### WHAT THE TASK REQUIRES
Would you set down the whole listing again exactly as it appears?

### SOURCE DATA
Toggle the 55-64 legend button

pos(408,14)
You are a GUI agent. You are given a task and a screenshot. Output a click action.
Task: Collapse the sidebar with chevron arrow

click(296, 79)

### EXPECTED ANSWER
Toggle the 55-64 legend button

pos(408,14)
You are a GUI agent. You are given a task and a screenshot. Output a click action.
Task: Collapse the sidebar with chevron arrow

click(296, 79)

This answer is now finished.